The Dell Vostro 1310's list of features compares favorably with both competitive systems and the average for the thin-and-light category. The extra USB port comes in handy in a small office where most peripherals are connected directly to the computer. The Webcam, Bluetooth radio, and Gigabit Ethernet will also likely be of value to the business user, while the slot-loading DVD burner was a surprise but a welcome inclusion nonetheless. Worth noting, too, are the security features, such as a Trusted Platform Module and fingerprint reader, that are often found on corporate laptops. (Many of these security features are also found on competitive systems, such as the Toshiba Tecra M8 and the Portable One SXS37.)

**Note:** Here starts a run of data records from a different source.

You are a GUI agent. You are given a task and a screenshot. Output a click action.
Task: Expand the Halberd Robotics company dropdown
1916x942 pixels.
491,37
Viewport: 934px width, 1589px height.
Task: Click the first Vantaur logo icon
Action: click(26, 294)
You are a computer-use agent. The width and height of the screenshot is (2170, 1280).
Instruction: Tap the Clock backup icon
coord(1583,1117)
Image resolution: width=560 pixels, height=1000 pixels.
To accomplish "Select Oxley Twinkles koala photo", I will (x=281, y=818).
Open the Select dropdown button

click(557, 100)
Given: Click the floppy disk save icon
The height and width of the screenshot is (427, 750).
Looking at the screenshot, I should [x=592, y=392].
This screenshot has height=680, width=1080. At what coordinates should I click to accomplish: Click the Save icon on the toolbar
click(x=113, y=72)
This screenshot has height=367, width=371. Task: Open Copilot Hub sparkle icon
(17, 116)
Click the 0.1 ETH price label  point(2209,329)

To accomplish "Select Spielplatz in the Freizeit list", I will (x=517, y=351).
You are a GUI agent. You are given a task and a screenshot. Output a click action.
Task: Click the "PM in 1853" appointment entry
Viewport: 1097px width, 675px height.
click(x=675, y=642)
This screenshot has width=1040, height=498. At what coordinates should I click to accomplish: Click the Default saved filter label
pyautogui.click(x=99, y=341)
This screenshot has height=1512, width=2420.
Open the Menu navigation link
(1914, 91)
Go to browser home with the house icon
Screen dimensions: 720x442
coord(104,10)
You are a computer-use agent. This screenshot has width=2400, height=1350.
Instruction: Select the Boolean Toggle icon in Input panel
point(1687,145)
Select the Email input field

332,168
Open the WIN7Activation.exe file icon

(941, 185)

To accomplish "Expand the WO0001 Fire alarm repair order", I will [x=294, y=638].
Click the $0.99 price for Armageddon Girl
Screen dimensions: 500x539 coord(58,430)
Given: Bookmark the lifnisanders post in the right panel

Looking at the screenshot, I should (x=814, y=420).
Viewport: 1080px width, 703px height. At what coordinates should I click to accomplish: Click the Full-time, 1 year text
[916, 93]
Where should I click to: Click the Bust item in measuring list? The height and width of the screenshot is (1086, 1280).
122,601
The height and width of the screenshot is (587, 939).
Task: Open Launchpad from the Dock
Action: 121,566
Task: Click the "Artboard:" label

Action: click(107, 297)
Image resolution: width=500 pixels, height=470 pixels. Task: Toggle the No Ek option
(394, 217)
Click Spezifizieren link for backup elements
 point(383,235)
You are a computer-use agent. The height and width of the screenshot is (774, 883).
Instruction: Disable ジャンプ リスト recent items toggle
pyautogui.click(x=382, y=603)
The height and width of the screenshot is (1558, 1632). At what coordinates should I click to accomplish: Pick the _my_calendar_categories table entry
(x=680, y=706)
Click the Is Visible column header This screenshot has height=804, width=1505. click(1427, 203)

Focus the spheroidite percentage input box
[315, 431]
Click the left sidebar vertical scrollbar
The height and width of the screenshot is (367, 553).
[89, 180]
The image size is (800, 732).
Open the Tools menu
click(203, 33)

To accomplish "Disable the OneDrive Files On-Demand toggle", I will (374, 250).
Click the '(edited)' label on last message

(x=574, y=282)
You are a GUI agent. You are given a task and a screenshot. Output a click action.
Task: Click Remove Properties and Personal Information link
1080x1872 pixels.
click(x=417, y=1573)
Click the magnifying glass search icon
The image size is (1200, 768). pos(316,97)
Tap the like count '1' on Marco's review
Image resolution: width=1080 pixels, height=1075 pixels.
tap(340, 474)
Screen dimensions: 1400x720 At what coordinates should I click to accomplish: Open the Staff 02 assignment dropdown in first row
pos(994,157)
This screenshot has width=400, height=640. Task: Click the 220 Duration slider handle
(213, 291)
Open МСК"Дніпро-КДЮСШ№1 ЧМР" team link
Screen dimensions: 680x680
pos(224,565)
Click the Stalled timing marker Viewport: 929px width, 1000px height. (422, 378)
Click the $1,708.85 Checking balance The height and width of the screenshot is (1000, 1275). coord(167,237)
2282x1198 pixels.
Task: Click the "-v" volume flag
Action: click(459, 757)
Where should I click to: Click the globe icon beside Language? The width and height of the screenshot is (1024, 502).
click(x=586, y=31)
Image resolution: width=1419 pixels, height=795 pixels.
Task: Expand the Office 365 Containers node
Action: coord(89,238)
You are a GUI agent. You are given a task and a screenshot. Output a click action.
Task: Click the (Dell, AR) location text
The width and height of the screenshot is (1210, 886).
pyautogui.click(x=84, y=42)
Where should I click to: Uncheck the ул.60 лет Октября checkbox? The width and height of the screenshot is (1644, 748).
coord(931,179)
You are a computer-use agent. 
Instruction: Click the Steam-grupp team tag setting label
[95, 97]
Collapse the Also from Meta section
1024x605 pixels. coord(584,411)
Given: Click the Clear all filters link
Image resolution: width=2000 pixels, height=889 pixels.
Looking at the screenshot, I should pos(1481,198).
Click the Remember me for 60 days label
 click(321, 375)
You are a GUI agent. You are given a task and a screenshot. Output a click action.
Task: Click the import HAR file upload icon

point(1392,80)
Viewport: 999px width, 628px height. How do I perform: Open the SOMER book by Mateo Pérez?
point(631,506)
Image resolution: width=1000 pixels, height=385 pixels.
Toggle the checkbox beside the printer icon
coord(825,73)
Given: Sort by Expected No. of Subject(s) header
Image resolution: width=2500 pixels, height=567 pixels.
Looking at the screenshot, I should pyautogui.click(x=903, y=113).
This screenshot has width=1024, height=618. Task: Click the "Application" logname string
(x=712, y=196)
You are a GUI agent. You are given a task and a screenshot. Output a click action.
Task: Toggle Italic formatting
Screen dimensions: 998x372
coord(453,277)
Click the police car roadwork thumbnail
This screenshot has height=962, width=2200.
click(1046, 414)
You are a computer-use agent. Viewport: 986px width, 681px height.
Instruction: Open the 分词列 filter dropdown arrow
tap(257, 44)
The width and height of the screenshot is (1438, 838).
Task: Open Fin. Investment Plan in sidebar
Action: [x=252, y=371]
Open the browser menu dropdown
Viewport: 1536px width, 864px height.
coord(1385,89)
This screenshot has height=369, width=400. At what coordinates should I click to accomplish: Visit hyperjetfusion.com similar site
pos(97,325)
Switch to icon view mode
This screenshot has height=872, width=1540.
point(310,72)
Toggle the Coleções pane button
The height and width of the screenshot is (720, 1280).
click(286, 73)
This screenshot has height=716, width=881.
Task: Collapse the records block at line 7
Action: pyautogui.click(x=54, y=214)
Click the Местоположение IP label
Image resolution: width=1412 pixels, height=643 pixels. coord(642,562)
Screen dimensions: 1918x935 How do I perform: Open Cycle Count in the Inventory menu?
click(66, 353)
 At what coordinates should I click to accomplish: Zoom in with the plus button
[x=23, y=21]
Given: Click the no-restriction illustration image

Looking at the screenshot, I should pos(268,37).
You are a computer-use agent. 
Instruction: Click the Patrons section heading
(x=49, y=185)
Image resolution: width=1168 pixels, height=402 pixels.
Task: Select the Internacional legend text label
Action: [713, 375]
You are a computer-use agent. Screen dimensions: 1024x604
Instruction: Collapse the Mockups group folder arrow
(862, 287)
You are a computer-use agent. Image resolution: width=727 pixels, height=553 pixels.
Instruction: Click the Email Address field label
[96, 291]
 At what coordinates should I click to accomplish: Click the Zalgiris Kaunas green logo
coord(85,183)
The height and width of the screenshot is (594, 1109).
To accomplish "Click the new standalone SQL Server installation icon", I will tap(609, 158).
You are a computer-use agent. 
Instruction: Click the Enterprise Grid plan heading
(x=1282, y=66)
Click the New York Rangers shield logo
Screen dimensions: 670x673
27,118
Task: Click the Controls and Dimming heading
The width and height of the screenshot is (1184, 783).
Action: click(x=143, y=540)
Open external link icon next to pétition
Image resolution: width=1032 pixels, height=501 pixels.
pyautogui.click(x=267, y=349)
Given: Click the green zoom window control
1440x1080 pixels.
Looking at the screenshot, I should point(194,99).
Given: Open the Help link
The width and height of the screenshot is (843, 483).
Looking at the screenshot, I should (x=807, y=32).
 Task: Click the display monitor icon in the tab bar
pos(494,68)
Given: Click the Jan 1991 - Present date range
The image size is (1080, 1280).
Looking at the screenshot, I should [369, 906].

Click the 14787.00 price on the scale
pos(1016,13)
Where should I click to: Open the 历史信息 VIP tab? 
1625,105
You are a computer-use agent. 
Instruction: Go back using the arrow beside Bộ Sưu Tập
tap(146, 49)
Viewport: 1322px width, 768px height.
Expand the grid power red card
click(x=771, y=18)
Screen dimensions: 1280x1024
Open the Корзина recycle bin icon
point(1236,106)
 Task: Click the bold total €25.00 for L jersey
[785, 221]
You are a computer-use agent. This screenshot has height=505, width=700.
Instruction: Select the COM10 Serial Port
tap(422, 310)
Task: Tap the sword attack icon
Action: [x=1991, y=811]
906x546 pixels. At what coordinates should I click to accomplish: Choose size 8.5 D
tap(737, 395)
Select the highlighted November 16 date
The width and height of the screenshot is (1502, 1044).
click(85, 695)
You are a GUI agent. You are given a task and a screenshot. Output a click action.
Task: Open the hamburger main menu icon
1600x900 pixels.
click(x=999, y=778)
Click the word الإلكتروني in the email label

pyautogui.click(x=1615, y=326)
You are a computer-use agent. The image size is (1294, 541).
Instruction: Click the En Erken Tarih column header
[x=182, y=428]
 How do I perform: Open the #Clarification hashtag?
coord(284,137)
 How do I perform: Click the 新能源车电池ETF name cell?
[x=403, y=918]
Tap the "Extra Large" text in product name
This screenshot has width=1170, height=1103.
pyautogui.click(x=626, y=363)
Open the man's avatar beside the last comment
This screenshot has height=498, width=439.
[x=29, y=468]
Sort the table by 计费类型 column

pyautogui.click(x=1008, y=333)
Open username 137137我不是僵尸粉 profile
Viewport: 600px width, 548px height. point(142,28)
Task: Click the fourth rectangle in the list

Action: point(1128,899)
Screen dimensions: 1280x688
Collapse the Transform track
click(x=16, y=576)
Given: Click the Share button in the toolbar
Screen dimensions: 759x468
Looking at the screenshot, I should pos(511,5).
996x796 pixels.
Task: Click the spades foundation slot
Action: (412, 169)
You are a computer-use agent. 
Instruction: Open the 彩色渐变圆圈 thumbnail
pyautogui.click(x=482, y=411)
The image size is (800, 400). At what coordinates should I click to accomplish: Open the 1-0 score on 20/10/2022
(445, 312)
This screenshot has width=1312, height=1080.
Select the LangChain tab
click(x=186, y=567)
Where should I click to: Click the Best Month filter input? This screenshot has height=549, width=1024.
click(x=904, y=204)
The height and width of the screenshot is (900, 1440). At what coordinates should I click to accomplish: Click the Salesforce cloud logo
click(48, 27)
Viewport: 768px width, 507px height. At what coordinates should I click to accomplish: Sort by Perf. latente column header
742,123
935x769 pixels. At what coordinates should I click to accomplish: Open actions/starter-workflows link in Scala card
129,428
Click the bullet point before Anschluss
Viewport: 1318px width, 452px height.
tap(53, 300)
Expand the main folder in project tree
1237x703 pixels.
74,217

Dell offers a broad range of configuration options on its Vostro line, from budget-friendly Celeron processors to the top of Intel's Core 2 Duo line, integrated or discrete graphics, and up to 4GB of RAM. Our $1,258 Vostro 1310 test configuration fell in the middle of that range, with a 2.0GHz Intel Core 2 Duo T7250 CPU, 128MB Nvidia GeForce 8400M GS graphics, and 2GB of RAM. That's very similar to the Dell XPS M1330 we tested nearly a year ago (current price: $1,724), and the two sibling systems posted similar scores on CNET Labs' benchmarks. The Vostro 1310 did trail the XPS M1330 on the multimedia multitasking portion of our tests, most likely because of its processor's smaller L2 cache. But during our use we found it more than adequate for switching back and forth between a media player, Web browser, and Office applications. It's also worth noting that our standard benchmarks don't take the graphics subsystem into large account; however, the Vostro 1310's Nvidia card should provide a modest boost to performance on video- and graphics-intensive applications.

The Vostro's six-cell battery lasted a respectable 2 hours, 28 minutes on our DVD drain test, putting it in the same range as the Toshiba Tecra M8 and nearly 40 minutes ahead of the Toshiba Satellite Pro A210. It's also longer than average for a thin-and-light, especially one with discrete graphics. Our DVD drain test is particularly grueling, so you can expect to see longer life during typical Windows use.

To keep prices low, the Vostro 1310's base warranty lasts one year (the industry standard); an upgrade to three years costs a reasonable $169. Vostro customers get their own dedicated 24-7, toll-free support line with technicians who can remotely access the laptop to diagnose problems. In addition, Dell's Pro Support program (not exclusive to Vostro) provides assistance on software and networking issues as well as hardware problems. The Vostro line also includes one year of free access to 10GB of online backup space and to the company's Automated PC Tune-up (also available on Inspirons for a fee), which regularly performs basic system maintenance.